Lenabasum is not approved for the treatment of any indication.
Key Lenabasum Studies
|Target (Program)||Phase||Number Dosed||Status|
|Dermatomyositis||3||175||• Primary efficacy endpoint (Total Improvement Score) not met
• Additional data analyses being completed and preparing for discussions with FDA
|SLE||2||102||• Ongoing, topline data expected Q4 2021|
|Systemic Sclerosis||3||363||• Primary efﬁcacy endpoint
(ACR CRISS score) not met
• FVC changes seen in sub-population in post-hoc analysis
• Acceptable safety profile
•Analyzing data on FVC in conjunction with dermatomyositis data on FVC
|Cystic Fibrosis||2b||525||Primary efficacy endpoint
(pulmonary exacerbation rate)
was not met
• Acceptable safety profile
• Not planning additional studies
Cancer is a leading cause of death worldwide
Among patients who respond to CPIs, disease progression often occurs due to resistance mechanisms. Significant unmet need remains for greater and more durable responses to CPIs.

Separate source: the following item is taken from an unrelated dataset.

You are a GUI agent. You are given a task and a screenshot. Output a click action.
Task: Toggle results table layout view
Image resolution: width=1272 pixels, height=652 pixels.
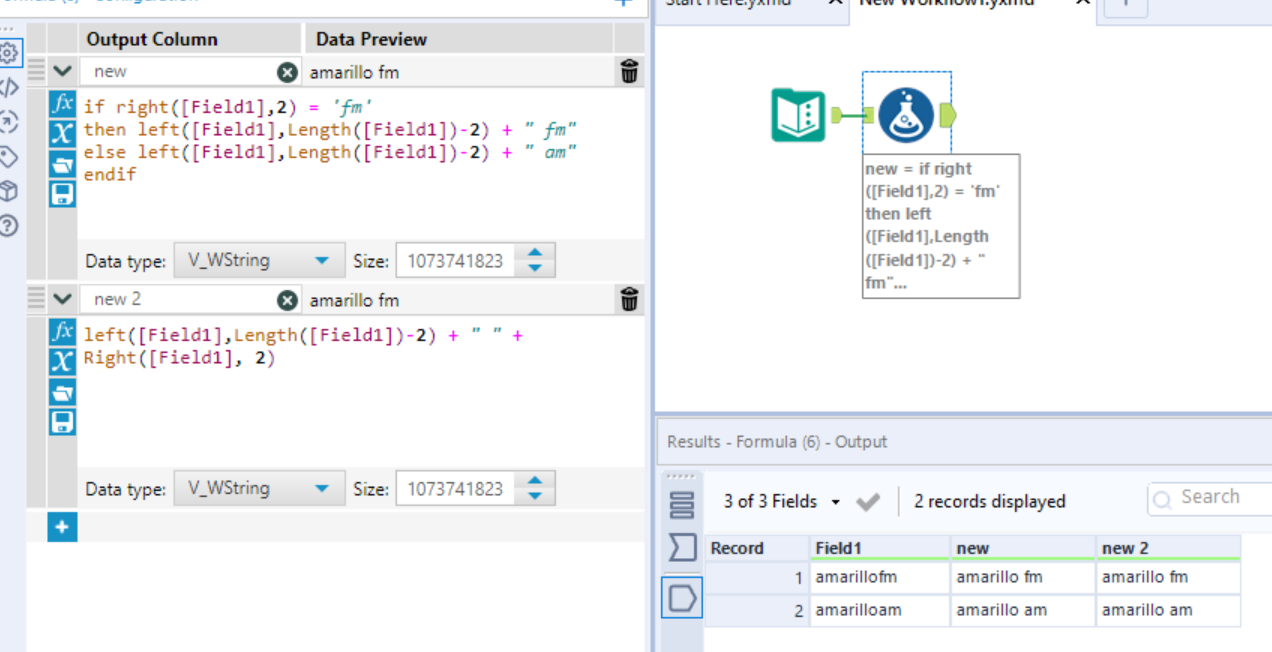682,505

There is a growing body of published data demonstrating the complex role the endocannabinoid system plays in cancer.
CB2 is expressed by cancer cells themselves and activated immune cell, fibroblasts, and endothelial cells in the tumor microenvironment (TME). CB2-dependent pathways can inhibit the ability of cancers to grow and metastasize, providing beneficial effects on the immune system and the tumor stroma. Results from cell and animal studies demonstrate that activating CB2 counteracts tumor growth, promotes tumor apoptosis and reduces the ability of tumors to evade the immune system.
Corbus’ CB2 agonists inhibit growth of multiple human cancer cell types, including breast, lung, colon, and glioblastoma cancer cells. These compounds induce caspases involved in apoptotic cell death. Initial studies in a xenograft cancer model using the triple negative breast cancer cell line MDA-MB-468 show dose-dependent and time-dependent inhibition of tumor growth.
Our CB2 agonists represent an entirely novel approach in cancer treatment and have demonstrated activity against tumor cells in vitro, and several show activity as monotherapy in animal models of solid tumors.
Key preclinical data are expected in Q3 2021 that will guide the path to an IND.